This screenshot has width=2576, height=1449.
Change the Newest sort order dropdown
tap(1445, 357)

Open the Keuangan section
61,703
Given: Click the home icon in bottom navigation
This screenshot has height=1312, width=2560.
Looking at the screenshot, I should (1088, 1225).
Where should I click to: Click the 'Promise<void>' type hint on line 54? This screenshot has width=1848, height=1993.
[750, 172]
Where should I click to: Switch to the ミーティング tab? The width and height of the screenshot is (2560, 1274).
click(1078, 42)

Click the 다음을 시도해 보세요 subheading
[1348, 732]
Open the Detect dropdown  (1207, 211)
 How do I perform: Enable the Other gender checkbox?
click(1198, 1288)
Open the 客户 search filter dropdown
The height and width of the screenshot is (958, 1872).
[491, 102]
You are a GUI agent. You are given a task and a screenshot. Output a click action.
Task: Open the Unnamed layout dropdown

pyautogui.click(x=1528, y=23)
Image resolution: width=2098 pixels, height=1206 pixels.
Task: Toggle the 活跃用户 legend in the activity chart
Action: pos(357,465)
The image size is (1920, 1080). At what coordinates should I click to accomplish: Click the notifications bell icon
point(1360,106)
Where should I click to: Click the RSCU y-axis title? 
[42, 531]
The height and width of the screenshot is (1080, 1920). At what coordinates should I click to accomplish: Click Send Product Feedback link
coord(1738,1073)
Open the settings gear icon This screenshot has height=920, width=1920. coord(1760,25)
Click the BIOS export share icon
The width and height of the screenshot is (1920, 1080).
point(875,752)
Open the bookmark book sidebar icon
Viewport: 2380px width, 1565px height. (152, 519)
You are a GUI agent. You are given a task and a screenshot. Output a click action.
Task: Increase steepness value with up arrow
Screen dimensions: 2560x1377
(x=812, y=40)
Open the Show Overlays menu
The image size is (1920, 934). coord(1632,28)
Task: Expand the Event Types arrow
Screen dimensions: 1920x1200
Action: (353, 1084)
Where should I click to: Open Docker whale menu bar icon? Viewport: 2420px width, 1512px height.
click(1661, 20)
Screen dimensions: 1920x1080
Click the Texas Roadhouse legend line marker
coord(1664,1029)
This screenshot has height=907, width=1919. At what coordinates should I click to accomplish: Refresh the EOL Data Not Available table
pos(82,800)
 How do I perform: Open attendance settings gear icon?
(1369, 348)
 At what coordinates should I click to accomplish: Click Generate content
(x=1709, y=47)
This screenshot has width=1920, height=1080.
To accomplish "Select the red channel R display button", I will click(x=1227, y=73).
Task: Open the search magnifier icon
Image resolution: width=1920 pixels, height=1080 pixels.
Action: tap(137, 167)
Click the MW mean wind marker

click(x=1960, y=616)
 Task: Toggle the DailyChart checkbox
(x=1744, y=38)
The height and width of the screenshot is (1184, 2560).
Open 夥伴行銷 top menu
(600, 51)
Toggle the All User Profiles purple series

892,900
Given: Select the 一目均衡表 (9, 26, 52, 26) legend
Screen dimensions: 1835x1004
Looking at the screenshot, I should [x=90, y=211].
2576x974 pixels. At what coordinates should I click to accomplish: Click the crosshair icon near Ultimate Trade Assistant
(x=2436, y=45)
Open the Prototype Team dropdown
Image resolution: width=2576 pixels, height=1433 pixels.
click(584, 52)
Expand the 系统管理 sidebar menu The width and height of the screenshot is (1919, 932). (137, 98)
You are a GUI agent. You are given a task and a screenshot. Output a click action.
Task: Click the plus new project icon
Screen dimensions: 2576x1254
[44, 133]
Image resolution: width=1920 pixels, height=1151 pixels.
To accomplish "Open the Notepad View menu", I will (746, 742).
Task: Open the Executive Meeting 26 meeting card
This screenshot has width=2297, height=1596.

Task goal:
Please make an exact copy of every record, leaving nothing out.

Result of this task:
This screenshot has width=2576, height=1449.
Change the Newest sort order dropdown
tap(1445, 357)

Open the Keuangan section
61,703
Given: Click the home icon in bottom navigation
This screenshot has height=1312, width=2560.
Looking at the screenshot, I should (1088, 1225).
Where should I click to: Click the 'Promise<void>' type hint on line 54? This screenshot has width=1848, height=1993.
[750, 172]
Where should I click to: Switch to the ミーティング tab? The width and height of the screenshot is (2560, 1274).
click(1078, 42)

Click the 다음을 시도해 보세요 subheading
[1348, 732]
Open the Detect dropdown  (1207, 211)
 How do I perform: Enable the Other gender checkbox?
click(1198, 1288)
Open the 客户 search filter dropdown
The height and width of the screenshot is (958, 1872).
[491, 102]
You are a GUI agent. You are given a task and a screenshot. Output a click action.
Task: Open the Unnamed layout dropdown

pyautogui.click(x=1528, y=23)
Image resolution: width=2098 pixels, height=1206 pixels.
Task: Toggle the 活跃用户 legend in the activity chart
Action: pos(357,465)
The image size is (1920, 1080). At what coordinates should I click to accomplish: Click the notifications bell icon
point(1360,106)
Where should I click to: Click the RSCU y-axis title? 
[42, 531]
The height and width of the screenshot is (1080, 1920). At what coordinates should I click to accomplish: Click Send Product Feedback link
coord(1738,1073)
Open the settings gear icon This screenshot has height=920, width=1920. coord(1760,25)
Click the BIOS export share icon
The width and height of the screenshot is (1920, 1080).
point(875,752)
Open the bookmark book sidebar icon
Viewport: 2380px width, 1565px height. (152, 519)
You are a GUI agent. You are given a task and a screenshot. Output a click action.
Task: Increase steepness value with up arrow
Screen dimensions: 2560x1377
(x=812, y=40)
Open the Show Overlays menu
The image size is (1920, 934). coord(1632,28)
Task: Expand the Event Types arrow
Screen dimensions: 1920x1200
Action: (353, 1084)
Where should I click to: Open Docker whale menu bar icon? Viewport: 2420px width, 1512px height.
click(1661, 20)
Screen dimensions: 1920x1080
Click the Texas Roadhouse legend line marker
coord(1664,1029)
This screenshot has height=907, width=1919. At what coordinates should I click to accomplish: Refresh the EOL Data Not Available table
pos(82,800)
 How do I perform: Open attendance settings gear icon?
(1369, 348)
 At what coordinates should I click to accomplish: Click Generate content
(x=1709, y=47)
This screenshot has width=1920, height=1080.
To accomplish "Select the red channel R display button", I will click(x=1227, y=73).
Task: Open the search magnifier icon
Image resolution: width=1920 pixels, height=1080 pixels.
Action: tap(137, 167)
Click the MW mean wind marker

click(x=1960, y=616)
 Task: Toggle the DailyChart checkbox
(x=1744, y=38)
The height and width of the screenshot is (1184, 2560).
Open 夥伴行銷 top menu
(600, 51)
Toggle the All User Profiles purple series

892,900
Given: Select the 一目均衡表 (9, 26, 52, 26) legend
Screen dimensions: 1835x1004
Looking at the screenshot, I should [x=90, y=211].
2576x974 pixels. At what coordinates should I click to accomplish: Click the crosshair icon near Ultimate Trade Assistant
(x=2436, y=45)
Open the Prototype Team dropdown
Image resolution: width=2576 pixels, height=1433 pixels.
click(584, 52)
Expand the 系统管理 sidebar menu The width and height of the screenshot is (1919, 932). (137, 98)
You are a GUI agent. You are given a task and a screenshot. Output a click action.
Task: Click the plus new project icon
Screen dimensions: 2576x1254
[44, 133]
Image resolution: width=1920 pixels, height=1151 pixels.
To accomplish "Open the Notepad View menu", I will (746, 742).
Task: Open the Executive Meeting 26 meeting card
This screenshot has width=2297, height=1596.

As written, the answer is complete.